The post mentioned Southside Market, Meyer’s Smokehouse, Jeanette Shelby Realty and the Hogeye Festival.
The owners of Meyer’s Smokehouse are fuming about the online ad.
“First I was sick at my stomach and now I'm just mad,” said Gregg Meyer, co-owner of Meyer’s Smokehouse.
The post, in reference to the Elgin Ku Klux Klan, stated "Southside and Meyer’s are longtime supporters."
“It's not true,” Meyer said.
In a statement, the owners of Southside Market said, “We, along with the City of Elgin and organizers of the Hogeye Festival, reported false claims to authorities. Southside has no involvement, nor do we have any connections, to the organizations named.”
The Craigslist post also asked people who want to join the Klan to "please inquire with Jeanette Shelby Realty."

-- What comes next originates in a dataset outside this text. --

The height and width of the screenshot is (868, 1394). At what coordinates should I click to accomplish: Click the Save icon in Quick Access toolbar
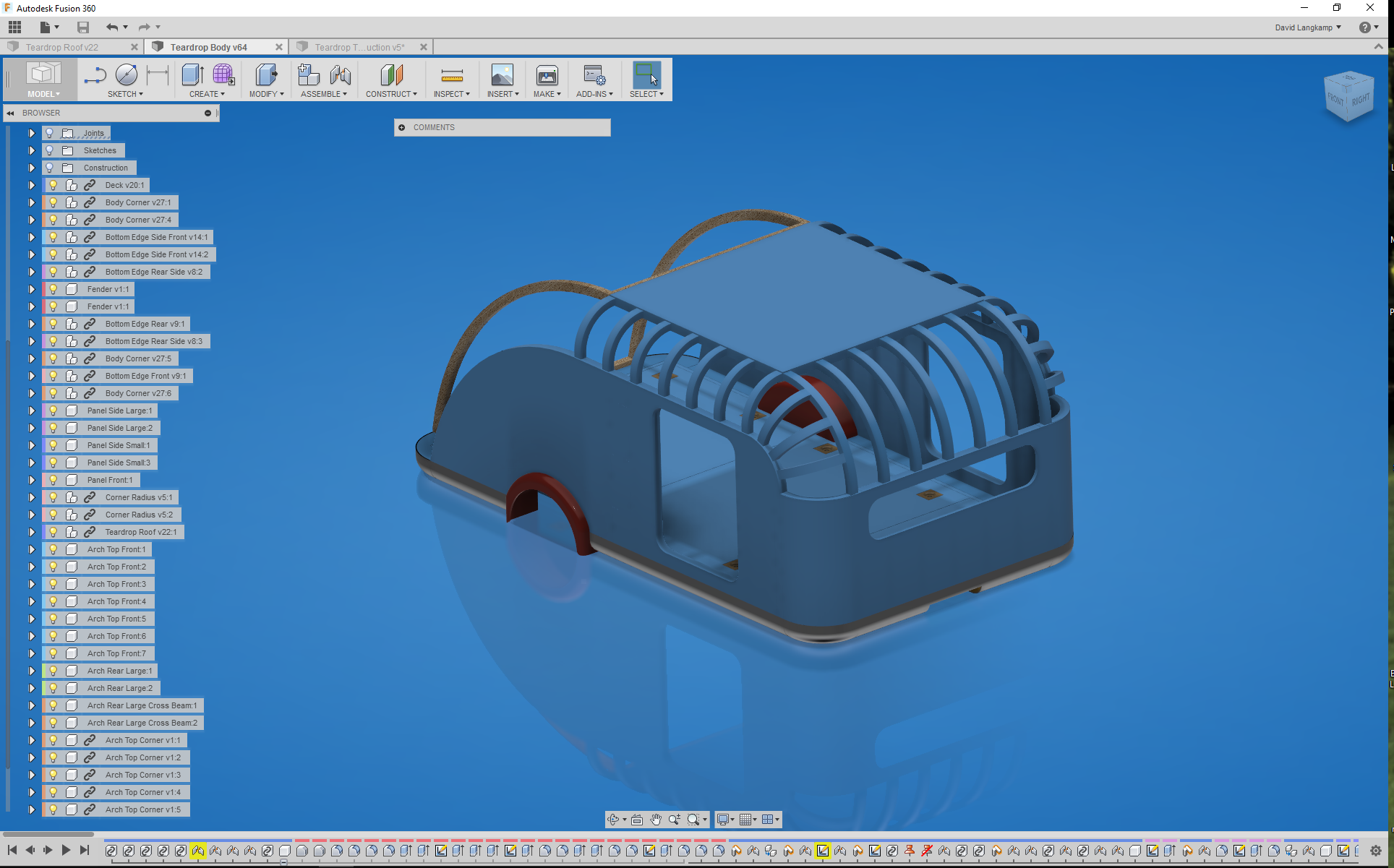click(x=82, y=27)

“This is not something that I believe in and I don't think it should be something where somebody puts those words in my mouth,” said Jeanette Shelby, owner of Jeanette Shelby Realty.
Removing the post from Craigslist proved much more difficult than anyone thought. The classified advertisements website told Jeanette Shelby and Gregg Meyer initially they need a subpoena to get it taken down.
“We've contacted Craigslist trying to get it off of Craigslist. The police have been contacted and the FBI have been contacted about it,” Shelby said.
As of around 11 p.m. on October 16th, the ad was no longer available. It's not clear who took it down or the reasons for the removal.
In the meantime, all three business owners worry what their community will think.
“If somebody thought this was true, and somebody thought I really was supporting the KKK, then that puts my life in danger from both sides,” said Shelby.
“It's good and bad, the power that social media has. This is showing the bad part of it. You know, how someone can take a totally baseless claim and blow it up and people actually believe it and it affects people's lives and businesses and communities,” Meyer said.
Shelby and Meyer hope to set the record straight less than two weeks before their favorite Elgin event, the Hogeye Festival.
“There is a lot of fear out there and I hope that this would not dissuade people from coming because we have great businesses here and a great festival and it's just sad to me that it came up at the same time,” Shelby said.
All three Elgin business owners said they will seek legal action once the police investigation is complete.